(THE PROBLEM) Below are records. Copy every line with "ABBIGLIAMENTO" in it.

=== THE DATA ===

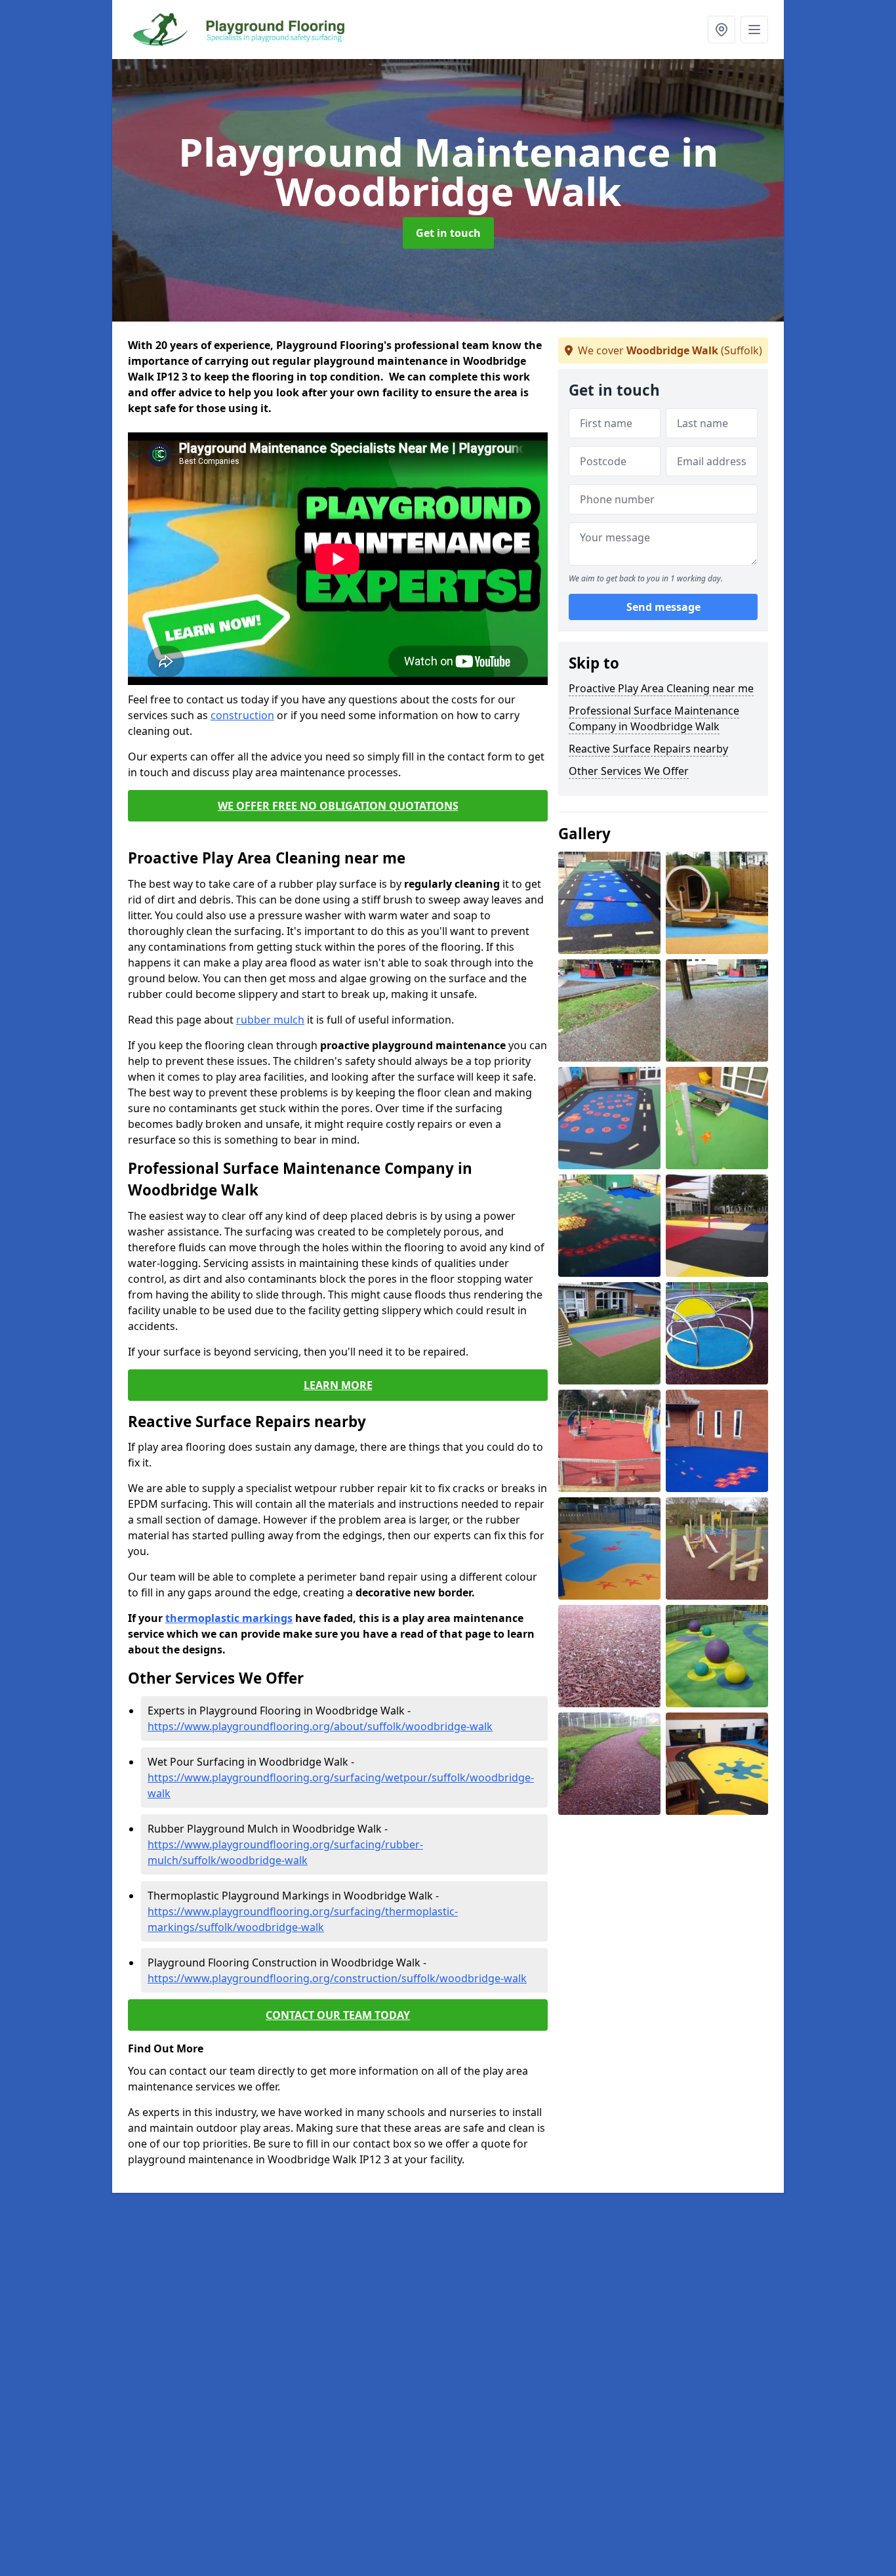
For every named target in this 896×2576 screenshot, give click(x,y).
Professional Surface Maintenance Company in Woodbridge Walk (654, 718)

===
=== THE DATA ===

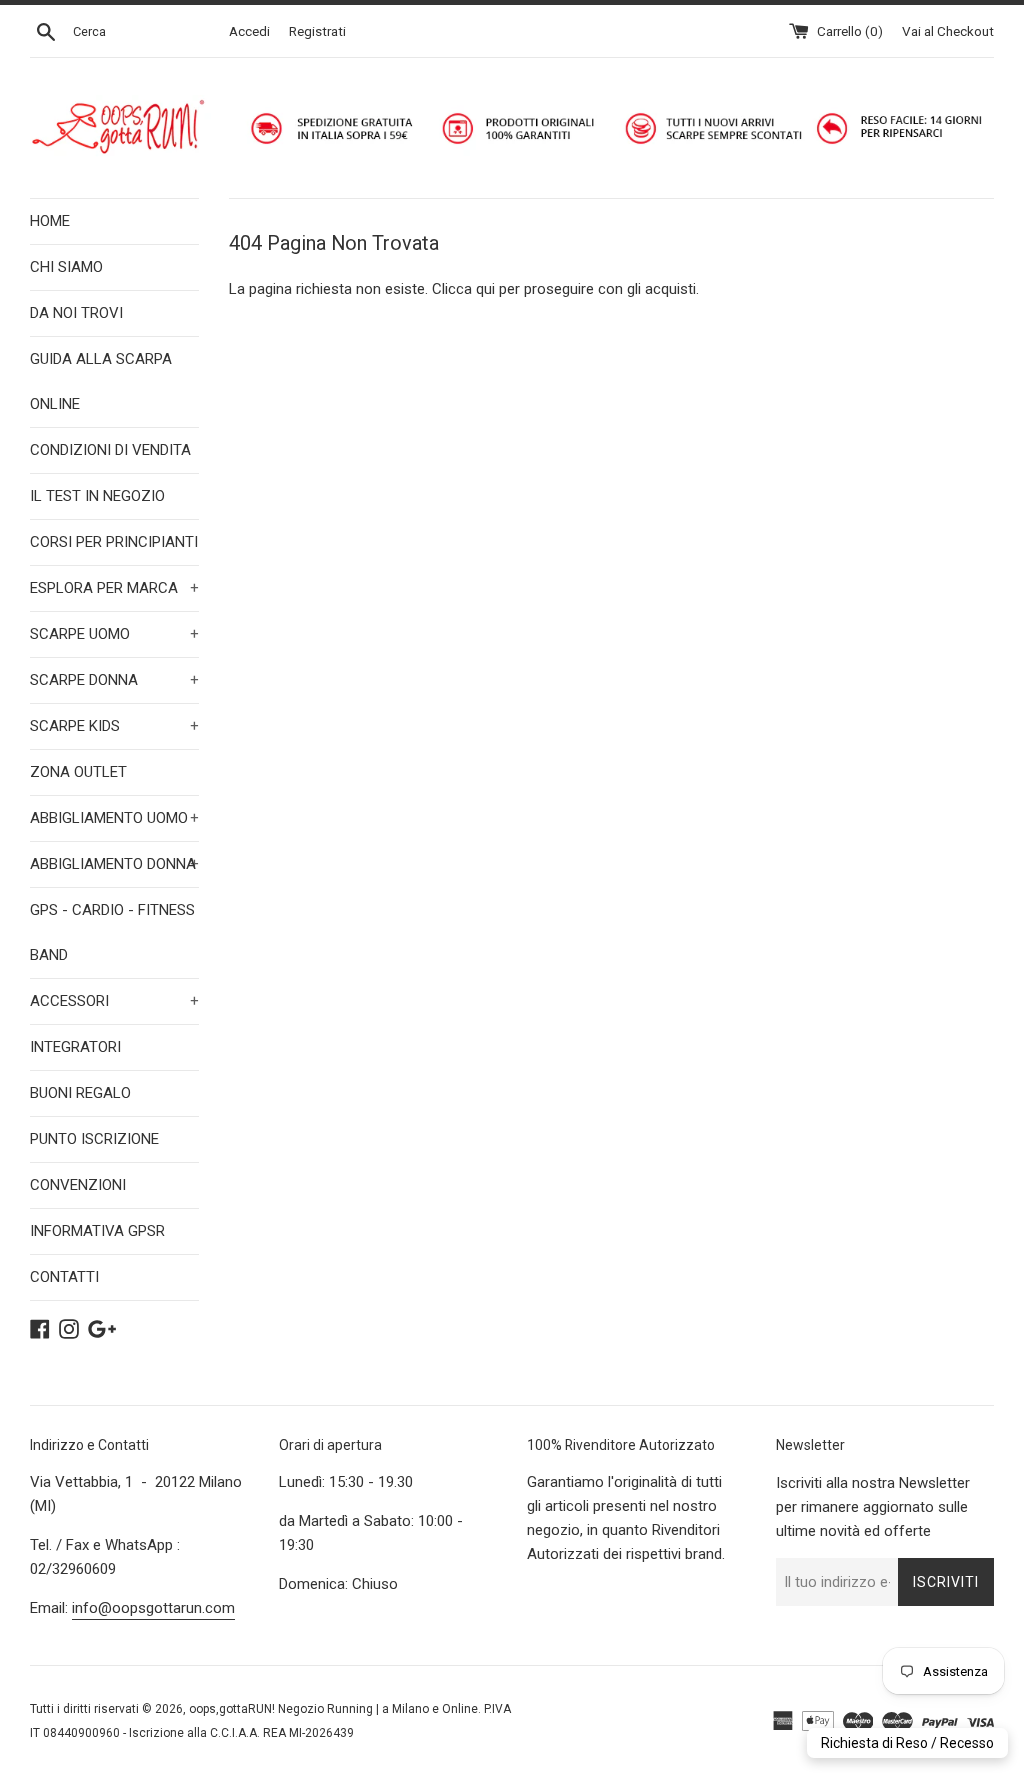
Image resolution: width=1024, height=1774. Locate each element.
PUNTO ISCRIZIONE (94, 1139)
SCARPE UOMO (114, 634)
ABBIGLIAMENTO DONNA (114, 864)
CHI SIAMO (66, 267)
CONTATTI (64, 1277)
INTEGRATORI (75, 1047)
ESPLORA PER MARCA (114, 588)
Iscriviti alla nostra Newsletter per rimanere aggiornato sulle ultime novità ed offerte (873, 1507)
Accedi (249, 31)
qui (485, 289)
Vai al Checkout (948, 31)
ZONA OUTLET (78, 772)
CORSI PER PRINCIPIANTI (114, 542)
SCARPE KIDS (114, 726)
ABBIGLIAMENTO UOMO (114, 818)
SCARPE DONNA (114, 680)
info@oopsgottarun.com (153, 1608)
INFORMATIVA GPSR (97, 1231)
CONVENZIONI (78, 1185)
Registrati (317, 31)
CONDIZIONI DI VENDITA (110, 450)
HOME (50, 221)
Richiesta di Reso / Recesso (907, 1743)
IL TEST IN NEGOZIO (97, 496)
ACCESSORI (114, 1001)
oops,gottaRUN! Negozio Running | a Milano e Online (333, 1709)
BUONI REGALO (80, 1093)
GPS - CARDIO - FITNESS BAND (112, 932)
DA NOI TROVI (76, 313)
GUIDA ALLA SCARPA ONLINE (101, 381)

===

(REPLY)
ABBIGLIAMENTO DONNA (114, 864)
ABBIGLIAMENTO UOMO (114, 818)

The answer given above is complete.